All prices are in Canadian dollars

Size: 21 x 16  inches

Medium: Watercolour on 300 lb Arches

Price: $1,200

Description:

Humpback whales are most often depicted breaching, waving a pectoral fin, or flipping the tail. Instead, here is the tail a moment before it fully breaks the surface, water streaming off, as the humpback starts its plunge. I love how the whale’s passage creates surrealistic swirls, colours, and chaotic patterns in the water. In the moment your attention is on the magnificent whale passing quickly by, and you don’t have time to appreciate what it’s done to the water.

That’s the Bay Bulls Lighthouse on the colorful, rocky cliff. The Town of Bay Bulls in Newfoundland was not named after cattle but instead a particular bird called the Common Dovekie, which is locally nicknamed the “bull-bird.”

A male humpback whale is a bull; hence, a bull in Bay Bulls…in case you are still wondering about the title.

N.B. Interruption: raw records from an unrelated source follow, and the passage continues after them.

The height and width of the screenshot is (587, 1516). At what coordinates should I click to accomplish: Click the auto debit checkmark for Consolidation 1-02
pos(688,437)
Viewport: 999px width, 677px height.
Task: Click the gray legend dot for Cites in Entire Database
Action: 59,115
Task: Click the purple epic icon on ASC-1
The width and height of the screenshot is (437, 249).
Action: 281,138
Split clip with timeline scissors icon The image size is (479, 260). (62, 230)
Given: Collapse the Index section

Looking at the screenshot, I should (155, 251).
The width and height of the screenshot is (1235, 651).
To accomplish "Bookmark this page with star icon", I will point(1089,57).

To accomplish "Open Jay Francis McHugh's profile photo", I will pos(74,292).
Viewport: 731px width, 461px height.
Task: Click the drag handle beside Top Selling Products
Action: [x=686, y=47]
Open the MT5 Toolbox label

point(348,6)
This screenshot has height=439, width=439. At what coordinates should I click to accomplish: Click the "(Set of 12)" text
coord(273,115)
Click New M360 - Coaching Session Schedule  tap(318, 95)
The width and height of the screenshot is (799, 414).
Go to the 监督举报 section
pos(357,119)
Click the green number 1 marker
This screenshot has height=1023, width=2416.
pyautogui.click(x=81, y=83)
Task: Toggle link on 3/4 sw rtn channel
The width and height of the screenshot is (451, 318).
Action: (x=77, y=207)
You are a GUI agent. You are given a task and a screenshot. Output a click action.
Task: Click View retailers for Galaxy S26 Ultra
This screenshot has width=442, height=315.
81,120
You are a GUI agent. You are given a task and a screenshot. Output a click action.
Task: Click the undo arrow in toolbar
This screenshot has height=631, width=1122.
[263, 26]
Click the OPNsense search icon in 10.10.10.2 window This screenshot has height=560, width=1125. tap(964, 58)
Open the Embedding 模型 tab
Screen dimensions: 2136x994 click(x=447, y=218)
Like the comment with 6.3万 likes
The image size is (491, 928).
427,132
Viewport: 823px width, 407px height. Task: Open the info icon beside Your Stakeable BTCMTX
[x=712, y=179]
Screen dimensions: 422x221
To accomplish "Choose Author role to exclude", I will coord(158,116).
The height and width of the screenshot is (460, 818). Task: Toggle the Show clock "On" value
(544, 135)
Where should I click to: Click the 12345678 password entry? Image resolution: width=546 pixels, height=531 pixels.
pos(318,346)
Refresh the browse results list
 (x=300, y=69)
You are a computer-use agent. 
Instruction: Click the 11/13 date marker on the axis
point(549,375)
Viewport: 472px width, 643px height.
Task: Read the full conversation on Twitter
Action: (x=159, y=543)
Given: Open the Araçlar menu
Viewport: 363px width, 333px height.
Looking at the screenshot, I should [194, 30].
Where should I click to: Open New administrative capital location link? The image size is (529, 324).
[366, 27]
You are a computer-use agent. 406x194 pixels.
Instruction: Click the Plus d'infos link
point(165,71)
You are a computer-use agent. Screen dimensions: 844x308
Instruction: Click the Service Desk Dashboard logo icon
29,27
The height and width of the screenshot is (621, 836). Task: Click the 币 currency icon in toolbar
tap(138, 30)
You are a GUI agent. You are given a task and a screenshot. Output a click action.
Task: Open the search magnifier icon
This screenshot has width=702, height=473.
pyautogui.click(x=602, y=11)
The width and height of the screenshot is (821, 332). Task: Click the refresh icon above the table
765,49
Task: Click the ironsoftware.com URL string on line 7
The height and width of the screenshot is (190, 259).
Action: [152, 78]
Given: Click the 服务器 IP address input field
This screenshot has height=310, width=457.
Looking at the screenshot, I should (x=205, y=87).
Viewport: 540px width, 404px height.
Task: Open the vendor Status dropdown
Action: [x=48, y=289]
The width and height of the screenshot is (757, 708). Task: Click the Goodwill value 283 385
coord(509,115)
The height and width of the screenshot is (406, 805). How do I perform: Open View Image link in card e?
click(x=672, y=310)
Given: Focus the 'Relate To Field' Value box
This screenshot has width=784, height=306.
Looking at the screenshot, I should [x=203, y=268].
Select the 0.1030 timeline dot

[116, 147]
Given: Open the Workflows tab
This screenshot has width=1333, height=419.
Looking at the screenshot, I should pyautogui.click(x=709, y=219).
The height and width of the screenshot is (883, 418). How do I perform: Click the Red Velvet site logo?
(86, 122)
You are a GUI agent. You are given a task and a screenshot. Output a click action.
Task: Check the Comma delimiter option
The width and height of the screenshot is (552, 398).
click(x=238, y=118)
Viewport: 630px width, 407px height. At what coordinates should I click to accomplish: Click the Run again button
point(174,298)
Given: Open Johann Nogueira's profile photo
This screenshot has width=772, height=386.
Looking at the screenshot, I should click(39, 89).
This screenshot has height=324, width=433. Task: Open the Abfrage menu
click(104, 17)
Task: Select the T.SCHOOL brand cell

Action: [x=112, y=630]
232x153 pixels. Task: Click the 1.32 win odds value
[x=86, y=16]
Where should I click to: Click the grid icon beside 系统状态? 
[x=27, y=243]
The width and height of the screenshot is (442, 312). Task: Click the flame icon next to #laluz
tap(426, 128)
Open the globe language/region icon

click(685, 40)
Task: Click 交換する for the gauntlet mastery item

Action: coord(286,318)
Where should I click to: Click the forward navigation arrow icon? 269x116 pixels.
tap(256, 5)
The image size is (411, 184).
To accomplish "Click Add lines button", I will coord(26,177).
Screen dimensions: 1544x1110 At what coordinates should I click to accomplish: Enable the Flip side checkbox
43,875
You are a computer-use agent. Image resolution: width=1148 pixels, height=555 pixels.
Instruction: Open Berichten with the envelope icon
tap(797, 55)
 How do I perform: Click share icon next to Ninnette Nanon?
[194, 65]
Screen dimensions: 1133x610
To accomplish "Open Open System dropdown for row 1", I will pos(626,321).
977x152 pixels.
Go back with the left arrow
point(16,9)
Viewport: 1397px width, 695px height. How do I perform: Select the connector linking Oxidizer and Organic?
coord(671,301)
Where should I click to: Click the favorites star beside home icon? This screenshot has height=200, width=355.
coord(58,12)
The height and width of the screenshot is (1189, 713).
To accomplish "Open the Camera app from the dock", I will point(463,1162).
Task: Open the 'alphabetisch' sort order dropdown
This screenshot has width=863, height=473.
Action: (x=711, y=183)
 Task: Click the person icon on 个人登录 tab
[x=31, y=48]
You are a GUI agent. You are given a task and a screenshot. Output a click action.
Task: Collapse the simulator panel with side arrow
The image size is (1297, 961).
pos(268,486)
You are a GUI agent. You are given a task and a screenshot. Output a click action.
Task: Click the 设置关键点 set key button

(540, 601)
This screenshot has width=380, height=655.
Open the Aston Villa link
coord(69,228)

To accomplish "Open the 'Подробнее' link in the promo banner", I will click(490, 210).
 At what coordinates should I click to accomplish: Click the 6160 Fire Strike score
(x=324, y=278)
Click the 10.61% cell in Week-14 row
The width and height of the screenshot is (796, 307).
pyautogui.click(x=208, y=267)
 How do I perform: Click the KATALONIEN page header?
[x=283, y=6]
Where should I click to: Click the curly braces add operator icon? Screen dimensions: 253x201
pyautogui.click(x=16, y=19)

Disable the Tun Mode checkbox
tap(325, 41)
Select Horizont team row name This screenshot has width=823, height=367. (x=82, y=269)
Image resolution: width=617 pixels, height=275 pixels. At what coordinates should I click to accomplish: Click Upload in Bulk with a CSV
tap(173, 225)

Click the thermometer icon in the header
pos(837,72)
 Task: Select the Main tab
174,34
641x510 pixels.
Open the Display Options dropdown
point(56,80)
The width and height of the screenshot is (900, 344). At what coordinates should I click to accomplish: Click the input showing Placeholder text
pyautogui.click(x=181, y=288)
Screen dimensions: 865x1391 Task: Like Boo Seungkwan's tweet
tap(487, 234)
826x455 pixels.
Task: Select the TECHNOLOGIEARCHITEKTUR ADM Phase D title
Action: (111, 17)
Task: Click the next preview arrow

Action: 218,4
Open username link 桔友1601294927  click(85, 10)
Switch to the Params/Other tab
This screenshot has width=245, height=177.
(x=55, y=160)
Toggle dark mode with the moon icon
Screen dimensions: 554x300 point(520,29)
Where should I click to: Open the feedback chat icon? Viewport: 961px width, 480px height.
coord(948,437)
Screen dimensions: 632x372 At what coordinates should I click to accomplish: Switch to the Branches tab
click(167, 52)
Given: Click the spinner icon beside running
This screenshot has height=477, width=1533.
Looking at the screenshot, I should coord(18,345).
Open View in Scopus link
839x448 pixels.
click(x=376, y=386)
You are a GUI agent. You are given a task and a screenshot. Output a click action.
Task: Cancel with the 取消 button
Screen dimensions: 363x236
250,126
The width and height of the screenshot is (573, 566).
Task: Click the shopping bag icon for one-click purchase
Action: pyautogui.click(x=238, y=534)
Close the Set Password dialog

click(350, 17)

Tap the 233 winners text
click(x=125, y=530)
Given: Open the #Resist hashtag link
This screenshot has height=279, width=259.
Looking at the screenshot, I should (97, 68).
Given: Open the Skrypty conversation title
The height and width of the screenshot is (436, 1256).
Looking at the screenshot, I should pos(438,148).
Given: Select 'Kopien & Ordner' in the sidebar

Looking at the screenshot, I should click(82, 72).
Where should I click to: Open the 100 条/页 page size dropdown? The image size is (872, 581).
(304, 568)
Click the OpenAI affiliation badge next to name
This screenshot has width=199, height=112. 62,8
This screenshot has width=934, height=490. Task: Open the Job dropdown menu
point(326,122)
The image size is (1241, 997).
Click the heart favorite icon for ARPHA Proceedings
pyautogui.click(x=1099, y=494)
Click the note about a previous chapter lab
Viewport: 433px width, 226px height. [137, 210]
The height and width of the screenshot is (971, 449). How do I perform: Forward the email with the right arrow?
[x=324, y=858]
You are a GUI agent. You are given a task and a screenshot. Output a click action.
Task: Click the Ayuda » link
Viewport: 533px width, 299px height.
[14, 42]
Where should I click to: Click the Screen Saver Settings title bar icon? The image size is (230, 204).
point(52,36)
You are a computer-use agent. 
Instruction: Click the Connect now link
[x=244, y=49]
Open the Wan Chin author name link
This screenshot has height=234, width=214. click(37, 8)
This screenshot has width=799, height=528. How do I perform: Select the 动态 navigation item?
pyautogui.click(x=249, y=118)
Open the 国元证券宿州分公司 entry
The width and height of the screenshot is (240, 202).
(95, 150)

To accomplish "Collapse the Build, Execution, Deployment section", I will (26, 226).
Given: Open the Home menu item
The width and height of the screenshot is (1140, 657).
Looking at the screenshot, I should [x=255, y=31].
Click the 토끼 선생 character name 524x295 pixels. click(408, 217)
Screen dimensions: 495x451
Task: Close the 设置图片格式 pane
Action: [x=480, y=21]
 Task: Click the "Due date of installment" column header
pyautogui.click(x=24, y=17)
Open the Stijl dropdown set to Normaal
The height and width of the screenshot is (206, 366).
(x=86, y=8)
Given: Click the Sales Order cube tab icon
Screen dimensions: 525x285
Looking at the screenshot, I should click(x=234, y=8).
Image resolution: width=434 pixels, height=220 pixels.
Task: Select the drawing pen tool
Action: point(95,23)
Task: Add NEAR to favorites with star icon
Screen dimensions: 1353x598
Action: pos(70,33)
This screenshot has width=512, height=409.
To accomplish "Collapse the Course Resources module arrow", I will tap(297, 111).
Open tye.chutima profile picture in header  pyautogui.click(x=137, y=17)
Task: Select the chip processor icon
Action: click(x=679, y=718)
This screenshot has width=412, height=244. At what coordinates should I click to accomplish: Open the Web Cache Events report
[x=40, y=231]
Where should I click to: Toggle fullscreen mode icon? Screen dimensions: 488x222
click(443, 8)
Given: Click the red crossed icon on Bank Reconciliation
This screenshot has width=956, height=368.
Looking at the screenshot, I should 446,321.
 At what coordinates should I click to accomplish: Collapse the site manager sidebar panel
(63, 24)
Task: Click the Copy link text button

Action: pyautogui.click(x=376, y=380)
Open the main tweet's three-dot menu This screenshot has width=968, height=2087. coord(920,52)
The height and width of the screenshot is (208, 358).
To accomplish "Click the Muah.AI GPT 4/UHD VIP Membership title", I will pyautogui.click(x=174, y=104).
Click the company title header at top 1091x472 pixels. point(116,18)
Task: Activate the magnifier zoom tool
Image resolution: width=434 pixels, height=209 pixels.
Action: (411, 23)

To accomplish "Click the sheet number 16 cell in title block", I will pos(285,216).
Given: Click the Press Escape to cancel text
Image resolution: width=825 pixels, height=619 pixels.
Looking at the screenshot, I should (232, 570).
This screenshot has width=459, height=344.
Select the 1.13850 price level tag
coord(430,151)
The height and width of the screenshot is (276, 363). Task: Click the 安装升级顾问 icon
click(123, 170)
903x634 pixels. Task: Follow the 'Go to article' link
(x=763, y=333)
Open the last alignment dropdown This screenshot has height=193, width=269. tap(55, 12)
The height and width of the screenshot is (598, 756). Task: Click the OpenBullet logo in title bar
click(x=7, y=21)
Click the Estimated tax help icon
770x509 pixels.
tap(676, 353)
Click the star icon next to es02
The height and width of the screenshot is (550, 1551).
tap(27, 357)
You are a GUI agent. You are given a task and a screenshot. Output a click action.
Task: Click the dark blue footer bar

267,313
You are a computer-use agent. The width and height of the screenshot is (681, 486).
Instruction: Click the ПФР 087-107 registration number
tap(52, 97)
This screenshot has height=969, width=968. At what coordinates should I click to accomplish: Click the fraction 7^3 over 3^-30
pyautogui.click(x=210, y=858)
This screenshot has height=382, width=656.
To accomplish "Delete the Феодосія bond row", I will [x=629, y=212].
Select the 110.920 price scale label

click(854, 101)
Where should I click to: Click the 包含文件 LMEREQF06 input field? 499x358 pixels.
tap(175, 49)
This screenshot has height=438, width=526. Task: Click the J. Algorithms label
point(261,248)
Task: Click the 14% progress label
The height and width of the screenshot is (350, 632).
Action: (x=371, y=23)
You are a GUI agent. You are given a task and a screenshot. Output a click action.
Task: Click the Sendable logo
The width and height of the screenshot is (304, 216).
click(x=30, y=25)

This is my third humpback whale painting after “Into the Depths” and “Newfoundland Breach.” I’m sure there will be more.

I took the reference photo in July 2017 while on a whale and iceberg watching tour with O’Briens. That was a very worthwhile afternoon for me because it’s resulted in six paintings already, including “Into the Depths,” “Blue Haven,” “Toward the Light,” “Amid the Stacks,” “Coloured Water,” and now this one. There are other photos of whales, icebergs, cliff faces, and boats from that trip that I plan to turn into paintings.

The humpback approaching the lighthouse recalled to mind Ray Bradbury’s haunting short story “The Fog Horn.” A lonely leviathan or sea monster, the only survivor of its kind from prehistoric times, surfaces from the ocean depths, thinking that the lighthouse’s booming signal is a mating call from one of its own. The unresponsiveness of the lighthouse to his passionate call makes him think the lighthouse is a haughty flirt. I’d have to change this to a night scene for it to work though…as I’ve experimented with in Photoshop, below. That story later became the basis of a movie, “The Beast from 20,000 Fathoms.”